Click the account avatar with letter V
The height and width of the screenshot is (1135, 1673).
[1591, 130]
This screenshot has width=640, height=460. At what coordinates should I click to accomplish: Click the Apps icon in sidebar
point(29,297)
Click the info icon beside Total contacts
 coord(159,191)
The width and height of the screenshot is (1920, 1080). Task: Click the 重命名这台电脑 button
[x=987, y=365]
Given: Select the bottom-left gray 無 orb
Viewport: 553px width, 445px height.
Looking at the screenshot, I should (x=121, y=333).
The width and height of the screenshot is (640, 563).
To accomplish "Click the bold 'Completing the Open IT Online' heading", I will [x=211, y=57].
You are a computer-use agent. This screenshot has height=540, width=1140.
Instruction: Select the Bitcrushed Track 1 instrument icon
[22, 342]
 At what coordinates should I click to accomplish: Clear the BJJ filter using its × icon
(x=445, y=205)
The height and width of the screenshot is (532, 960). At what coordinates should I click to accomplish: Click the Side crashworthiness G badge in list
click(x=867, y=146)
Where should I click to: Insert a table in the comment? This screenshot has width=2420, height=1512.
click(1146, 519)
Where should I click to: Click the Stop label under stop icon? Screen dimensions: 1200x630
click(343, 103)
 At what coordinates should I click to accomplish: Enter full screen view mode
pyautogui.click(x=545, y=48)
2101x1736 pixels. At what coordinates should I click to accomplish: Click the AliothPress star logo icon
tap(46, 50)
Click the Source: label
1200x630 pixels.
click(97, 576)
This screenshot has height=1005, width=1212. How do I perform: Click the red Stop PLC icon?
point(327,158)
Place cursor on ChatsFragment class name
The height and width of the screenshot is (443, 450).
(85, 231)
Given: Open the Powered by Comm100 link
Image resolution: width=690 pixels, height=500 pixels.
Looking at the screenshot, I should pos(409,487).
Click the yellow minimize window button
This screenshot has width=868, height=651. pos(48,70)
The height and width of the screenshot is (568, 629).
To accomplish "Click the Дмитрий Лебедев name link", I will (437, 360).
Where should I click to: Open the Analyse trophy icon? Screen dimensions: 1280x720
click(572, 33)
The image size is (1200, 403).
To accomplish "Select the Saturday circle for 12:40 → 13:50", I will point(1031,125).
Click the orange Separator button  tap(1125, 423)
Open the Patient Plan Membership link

§

**PROBLEM TO SOLVE**: Rewrite every entry above with "icon" switched to "symbol" wherever it occurs. Leave everything else as it is.

**SOLVED PROBLEM**:
Click the account avatar with letter V
The height and width of the screenshot is (1135, 1673).
[1591, 130]
This screenshot has width=640, height=460. At what coordinates should I click to accomplish: Click the Apps symbol in sidebar
point(29,297)
Click the info symbol beside Total contacts
 coord(159,191)
The width and height of the screenshot is (1920, 1080). Task: Click the 重命名这台电脑 button
[x=987, y=365]
Given: Select the bottom-left gray 無 orb
Viewport: 553px width, 445px height.
Looking at the screenshot, I should (x=121, y=333).
The width and height of the screenshot is (640, 563).
To accomplish "Click the bold 'Completing the Open IT Online' heading", I will [x=211, y=57].
You are a computer-use agent. This screenshot has height=540, width=1140.
Instruction: Select the Bitcrushed Track 1 instrument symbol
[22, 342]
 At what coordinates should I click to accomplish: Clear the BJJ filter using its × symbol
(x=445, y=205)
The height and width of the screenshot is (532, 960). At what coordinates should I click to accomplish: Click the Side crashworthiness G badge in list
click(x=867, y=146)
Where should I click to: Insert a table in the comment? This screenshot has width=2420, height=1512.
click(1146, 519)
Where should I click to: Click the Stop label under stop symbol? Screen dimensions: 1200x630
click(343, 103)
 At what coordinates should I click to accomplish: Enter full screen view mode
pyautogui.click(x=545, y=48)
2101x1736 pixels. At what coordinates should I click to accomplish: Click the AliothPress star logo symbol
tap(46, 50)
Click the Source: label
1200x630 pixels.
click(97, 576)
This screenshot has height=1005, width=1212. How do I perform: Click the red Stop PLC symbol?
point(327,158)
Place cursor on ChatsFragment class name
The height and width of the screenshot is (443, 450).
(85, 231)
Given: Open the Powered by Comm100 link
Image resolution: width=690 pixels, height=500 pixels.
Looking at the screenshot, I should pos(409,487).
Click the yellow minimize window button
This screenshot has width=868, height=651. pos(48,70)
The height and width of the screenshot is (568, 629).
To accomplish "Click the Дмитрий Лебедев name link", I will (437, 360).
Where should I click to: Open the Analyse trophy symbol? Screen dimensions: 1280x720
click(572, 33)
The image size is (1200, 403).
To accomplish "Select the Saturday circle for 12:40 → 13:50", I will point(1031,125).
Click the orange Separator button  tap(1125, 423)
Open the Patient Plan Membership link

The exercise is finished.